[[ Given records, beginning ]]
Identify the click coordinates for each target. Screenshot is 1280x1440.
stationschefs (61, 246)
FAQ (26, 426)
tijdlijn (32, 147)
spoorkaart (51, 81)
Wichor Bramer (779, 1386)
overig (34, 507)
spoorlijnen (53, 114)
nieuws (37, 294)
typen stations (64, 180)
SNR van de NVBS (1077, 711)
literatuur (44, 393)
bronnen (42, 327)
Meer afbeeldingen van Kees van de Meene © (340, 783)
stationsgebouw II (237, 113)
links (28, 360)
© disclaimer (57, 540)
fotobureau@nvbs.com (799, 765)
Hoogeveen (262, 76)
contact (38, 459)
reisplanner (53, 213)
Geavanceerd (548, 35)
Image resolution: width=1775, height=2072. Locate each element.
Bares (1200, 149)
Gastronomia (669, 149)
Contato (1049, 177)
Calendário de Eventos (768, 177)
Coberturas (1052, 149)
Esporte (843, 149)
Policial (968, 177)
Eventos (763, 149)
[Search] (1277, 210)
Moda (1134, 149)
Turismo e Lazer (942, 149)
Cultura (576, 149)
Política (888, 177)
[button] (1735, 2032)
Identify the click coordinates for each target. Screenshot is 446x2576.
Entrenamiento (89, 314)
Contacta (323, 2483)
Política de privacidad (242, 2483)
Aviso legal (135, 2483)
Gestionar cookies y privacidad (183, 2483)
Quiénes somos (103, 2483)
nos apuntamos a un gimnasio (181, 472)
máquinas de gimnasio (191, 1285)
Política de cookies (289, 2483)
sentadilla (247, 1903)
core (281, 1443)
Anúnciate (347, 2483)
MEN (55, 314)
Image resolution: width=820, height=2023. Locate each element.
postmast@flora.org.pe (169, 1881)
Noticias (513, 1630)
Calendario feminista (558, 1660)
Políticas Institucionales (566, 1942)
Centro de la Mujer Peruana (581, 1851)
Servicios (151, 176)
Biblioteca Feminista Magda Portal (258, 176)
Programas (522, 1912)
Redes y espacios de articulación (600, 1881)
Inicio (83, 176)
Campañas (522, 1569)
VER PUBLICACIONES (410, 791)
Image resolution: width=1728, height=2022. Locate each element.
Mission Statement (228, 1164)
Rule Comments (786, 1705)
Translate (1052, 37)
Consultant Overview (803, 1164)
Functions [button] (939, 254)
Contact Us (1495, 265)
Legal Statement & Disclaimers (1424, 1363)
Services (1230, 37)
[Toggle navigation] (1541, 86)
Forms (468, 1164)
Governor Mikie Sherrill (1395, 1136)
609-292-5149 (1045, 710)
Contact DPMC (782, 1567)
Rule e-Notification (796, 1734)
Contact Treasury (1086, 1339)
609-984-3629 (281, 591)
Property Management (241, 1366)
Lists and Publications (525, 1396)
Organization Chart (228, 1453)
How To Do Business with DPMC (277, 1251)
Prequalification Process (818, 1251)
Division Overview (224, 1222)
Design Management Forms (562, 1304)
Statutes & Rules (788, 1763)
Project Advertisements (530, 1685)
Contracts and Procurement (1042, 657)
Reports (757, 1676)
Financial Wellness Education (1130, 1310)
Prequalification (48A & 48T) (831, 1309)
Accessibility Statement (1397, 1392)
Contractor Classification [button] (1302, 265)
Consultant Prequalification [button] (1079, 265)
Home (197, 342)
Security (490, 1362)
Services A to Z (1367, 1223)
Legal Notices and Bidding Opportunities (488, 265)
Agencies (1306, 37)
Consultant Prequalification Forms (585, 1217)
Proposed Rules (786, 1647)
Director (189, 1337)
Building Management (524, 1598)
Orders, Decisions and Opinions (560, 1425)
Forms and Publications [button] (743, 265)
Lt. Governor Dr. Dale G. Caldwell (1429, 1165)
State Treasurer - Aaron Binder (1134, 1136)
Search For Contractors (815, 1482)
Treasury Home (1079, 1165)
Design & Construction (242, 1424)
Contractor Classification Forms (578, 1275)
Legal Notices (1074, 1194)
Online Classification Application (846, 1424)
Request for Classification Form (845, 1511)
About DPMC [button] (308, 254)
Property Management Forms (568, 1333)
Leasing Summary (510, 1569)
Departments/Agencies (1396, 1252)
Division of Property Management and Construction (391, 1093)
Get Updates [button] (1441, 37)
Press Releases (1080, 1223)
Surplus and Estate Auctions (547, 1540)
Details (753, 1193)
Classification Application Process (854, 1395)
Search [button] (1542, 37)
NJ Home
[[ Given records, end ]]
*Exercise instructions*
Each line above is to be repeated exactly.

*Response for this exercise*
Identify the click coordinates for each target. Screenshot is 1280x1440.
stationschefs (61, 246)
FAQ (26, 426)
tijdlijn (32, 147)
spoorkaart (51, 81)
Wichor Bramer (779, 1386)
overig (34, 507)
spoorlijnen (53, 114)
nieuws (37, 294)
typen stations (64, 180)
SNR van de NVBS (1077, 711)
literatuur (44, 393)
bronnen (42, 327)
Meer afbeeldingen van Kees van de Meene © (340, 783)
stationsgebouw II (237, 113)
links (28, 360)
© disclaimer (57, 540)
fotobureau@nvbs.com (799, 765)
Hoogeveen (262, 76)
contact (38, 459)
reisplanner (53, 213)
Geavanceerd (548, 35)
Image resolution: width=1775, height=2072. Locate each element.
Bares (1200, 149)
Gastronomia (669, 149)
Contato (1049, 177)
Calendário de Eventos (768, 177)
Coberturas (1052, 149)
Esporte (843, 149)
Policial (968, 177)
Eventos (763, 149)
[Search] (1277, 210)
Moda (1134, 149)
Turismo e Lazer (942, 149)
Cultura (576, 149)
Política (888, 177)
[button] (1735, 2032)
Identify the click coordinates for each target. Screenshot is 446x2576.
Entrenamiento (89, 314)
Contacta (323, 2483)
Política de privacidad (242, 2483)
Aviso legal (135, 2483)
Gestionar cookies y privacidad (183, 2483)
Quiénes somos (103, 2483)
nos apuntamos a un gimnasio (181, 472)
máquinas de gimnasio (191, 1285)
Política de cookies (289, 2483)
sentadilla (247, 1903)
core (281, 1443)
Anúnciate (347, 2483)
MEN (55, 314)
Image resolution: width=820, height=2023. Locate each element.
postmast@flora.org.pe (169, 1881)
Noticias (513, 1630)
Calendario feminista (558, 1660)
Políticas Institucionales (566, 1942)
Centro de la Mujer Peruana (581, 1851)
Servicios (151, 176)
Biblioteca Feminista Magda Portal (258, 176)
Programas (522, 1912)
Redes y espacios de articulación (600, 1881)
Inicio (83, 176)
Campañas (522, 1569)
VER PUBLICACIONES (410, 791)
Image resolution: width=1728, height=2022. Locate each element.
Mission Statement (228, 1164)
Rule Comments (786, 1705)
Translate (1052, 37)
Consultant Overview (803, 1164)
Functions [button] (939, 254)
Contact Us (1495, 265)
Legal Statement & Disclaimers (1424, 1363)
Services (1230, 37)
[Toggle navigation] (1541, 86)
Forms (468, 1164)
Governor Mikie Sherrill (1395, 1136)
609-292-5149 (1045, 710)
Contact DPMC (782, 1567)
Rule e-Notification (796, 1734)
Contact Treasury (1086, 1339)
609-984-3629 (281, 591)
Property Management (241, 1366)
Lists and Publications (525, 1396)
Organization Chart (228, 1453)
How To Do Business with DPMC (277, 1251)
Prequalification Process (818, 1251)
Division Overview (224, 1222)
Design Management Forms (562, 1304)
Statutes & Rules (788, 1763)
Project Advertisements (530, 1685)
Contracts and Procurement (1042, 657)
Reports (757, 1676)
Financial Wellness Education (1130, 1310)
Prequalification (48A & 48T) (831, 1309)
Accessibility Statement (1397, 1392)
Contractor Classification [button] (1302, 265)
Consultant Prequalification [button] (1079, 265)
Home (197, 342)
Security (490, 1362)
Services A to Z (1367, 1223)
Legal Notices and Bidding Opportunities (488, 265)
Agencies (1306, 37)
Consultant Prequalification Forms (585, 1217)
Proposed Rules (786, 1647)
Director (189, 1337)
Building Management (524, 1598)
Orders, Decisions and Opinions (560, 1425)
Forms and Publications [button] (743, 265)
Lt. Governor Dr. Dale G. Caldwell (1429, 1165)
State Treasurer - Aaron Binder (1134, 1136)
Search For Contractors (815, 1482)
Treasury Home (1079, 1165)
Design & Construction (242, 1424)
Contractor Classification Forms (578, 1275)
Legal Notices (1074, 1194)
Online Classification Application (846, 1424)
Request for Classification Form (845, 1511)
About DPMC [button] (308, 254)
Property Management Forms (568, 1333)
Leasing Summary (510, 1569)
Departments/Agencies (1396, 1252)
Division of Property Management and Construction (391, 1093)
Get Updates [button] (1441, 37)
Press Releases (1080, 1223)
Surplus and Estate Auctions (547, 1540)
Details (753, 1193)
Classification Application Process (854, 1395)
Search [button] (1542, 37)
NJ Home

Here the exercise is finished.